▶ AIM OF THE EXERCISE
Edit the listing below by changing every "tab" to "page" and leaving everything else unchanged.
--------------------
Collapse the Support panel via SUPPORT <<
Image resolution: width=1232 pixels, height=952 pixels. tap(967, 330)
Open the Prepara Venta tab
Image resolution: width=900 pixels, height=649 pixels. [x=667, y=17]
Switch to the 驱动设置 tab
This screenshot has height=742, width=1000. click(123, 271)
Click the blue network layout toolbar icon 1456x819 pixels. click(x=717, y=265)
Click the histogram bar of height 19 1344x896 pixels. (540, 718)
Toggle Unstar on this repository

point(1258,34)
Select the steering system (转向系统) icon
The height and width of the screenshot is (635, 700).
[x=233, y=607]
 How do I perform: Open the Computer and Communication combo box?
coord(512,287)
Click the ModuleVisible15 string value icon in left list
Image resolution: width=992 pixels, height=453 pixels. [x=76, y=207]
--------------------
▶ COMPLETED TASK
Collapse the Support panel via SUPPORT <<
Image resolution: width=1232 pixels, height=952 pixels. tap(967, 330)
Open the Prepara Venta page
Image resolution: width=900 pixels, height=649 pixels. [x=667, y=17]
Switch to the 驱动设置 page
This screenshot has height=742, width=1000. click(123, 271)
Click the blue network layout toolbar icon 1456x819 pixels. click(x=717, y=265)
Click the histogram bar of height 19 1344x896 pixels. (540, 718)
Toggle Unstar on this repository

point(1258,34)
Select the steering system (转向系统) icon
The height and width of the screenshot is (635, 700).
[x=233, y=607]
 How do I perform: Open the Computer and Communication combo box?
coord(512,287)
Click the ModuleVisible15 string value icon in left list
Image resolution: width=992 pixels, height=453 pixels. [x=76, y=207]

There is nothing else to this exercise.